An isolated reserve, home to around 1,300 people and accessible only by fly-in, played host to a highly unusual Royal visit last week as part of the Wessex’s tour of Canada.
The Countess of Wessex made a two-day visit to Kitchenuhmaykoosib Inninuwug First Nation (KI) last Thursday, in an attempt to rebuild bonds between the Royal Family and Canada’s aboriginal community.
The reserve is located in northern Ontario, around 370 miles north of Thunder Bay, and struggles with poor housing, unemployment, drug addiction and inadequate education facilities. The Countess travelled with other VIPs, including Ontario Premier Kathleen Wynne; Lieutenant Governor-designate Elizabeth Dowdeswell; Ruth Ann Onley, wife of the lieutenant governor, David Onley and Vicki Heyman, wife of the U.S. ambassador to Canada. Sophie met with the elders in a traditional teepee, shared a community feast of freshly caught wild game and fish and was served a traditional field breakfast by members of the Canadian Rangers; a military reserve unit which is composed largely of aboriginals living in the north.
Speaking of the highly unusual visit, the Chief of the KI, Donny Morris, told The National Post:
“We are just trying to grasp it now. The last time anyone came here from the Crown was in 1929 when we signed our treaty. To have someone from the Royal Family, representing that, reliving that, I think that’s what we’re excited about — somebody actually coming here 85 years after we signed the treaty with the Crown.”
The reserve was granted such status in 1929, as part of an adhesion of the James Bay Treaty.
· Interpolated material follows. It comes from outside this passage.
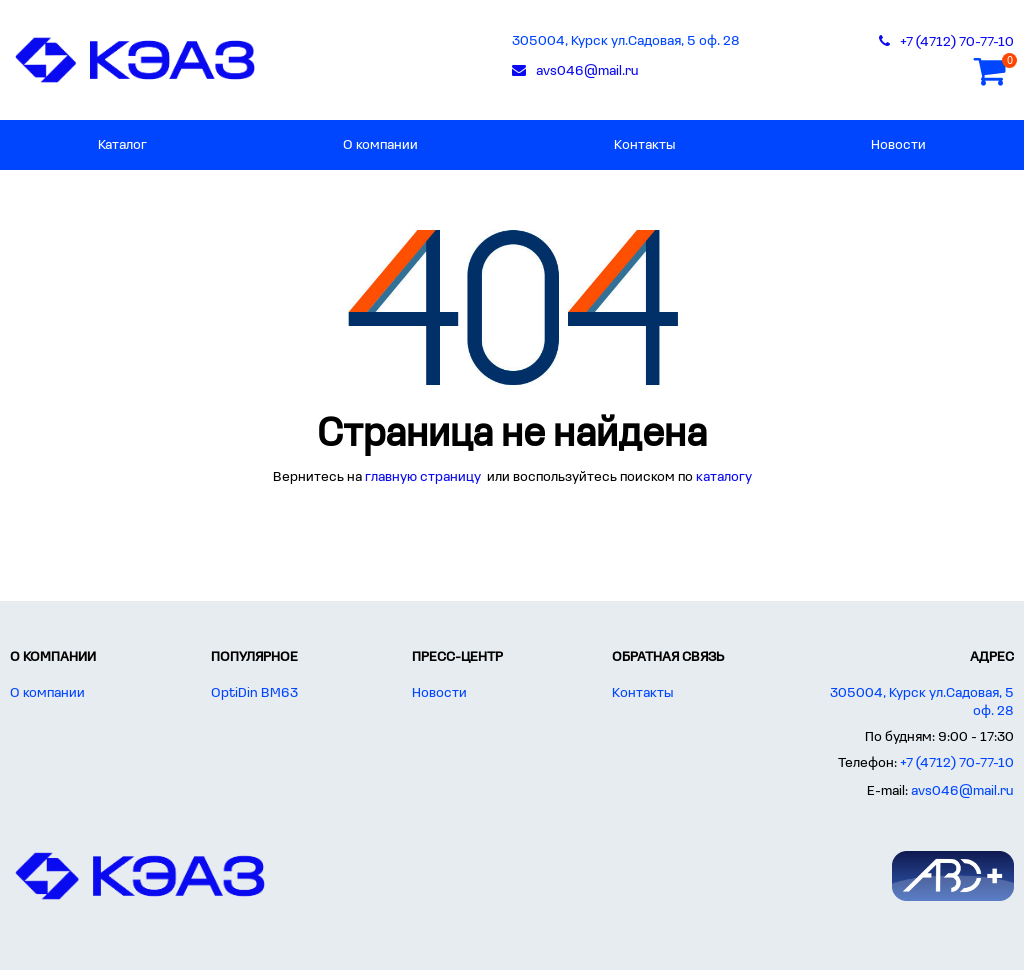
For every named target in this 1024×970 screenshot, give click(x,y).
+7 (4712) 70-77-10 (957, 763)
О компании (380, 145)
The treaty was originally established in July 1905, between the government of Canada in the name of King Edward VII and the various First Nations in Northern Ontario.
The Countess described her short visit as ” moving, enlightening and uplifting” adding that “it is clear that many of these communities are in need of support separate from activities that are government led to allow them to prosper.”
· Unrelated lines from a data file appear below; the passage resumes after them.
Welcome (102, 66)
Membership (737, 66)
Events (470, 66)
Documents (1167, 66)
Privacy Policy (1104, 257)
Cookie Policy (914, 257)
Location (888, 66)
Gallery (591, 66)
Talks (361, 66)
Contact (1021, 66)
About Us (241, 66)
Speaking to students and staff at Nipissing University on Friday 19th, Sophie said:
“It’s my hope that following our visit to KI there will be further opportunities which will arise where we’ve made work to replicate the good examples more widely, perhaps bringing existing organisations together to explore what more can be done not only in KI but with many other aboriginal communities.”
The Deputy Chief of the band, Darryl Sainnawap, spoke to The National Post about the Countess’s visit beforehand, saying
“I just want it to be a successful visit, a memorable one for our visitors and … to have them gain a better understanding of who we are, to help build a better future. That’s where my heart is.” “It’s about reconciliation and gaining a better understanding of each other. What better way than to have people come live in our homes, to share our strength, our challenges and our history and just teach them about who we are,” he added.
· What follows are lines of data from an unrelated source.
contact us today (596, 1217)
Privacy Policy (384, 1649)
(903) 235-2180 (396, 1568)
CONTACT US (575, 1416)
Due to accommodation restraints, many of the delegation slept in community members’ homes, although the Countess stayed in one of the queen-sized beds at the reserve’s small inn; The Sunset Lodge.
As part of their tour, The Earl of Wessex undertook separate engagements in British Columbia and Saskatchewan. Sophie’s first international tour was to Canada in 2000, a year after she married Prince Edward. She holds honorary titles with two Canadian military units, as Colonel-in-Chief of the South Alberta Light horse and the Lincoln and Welland Regiment.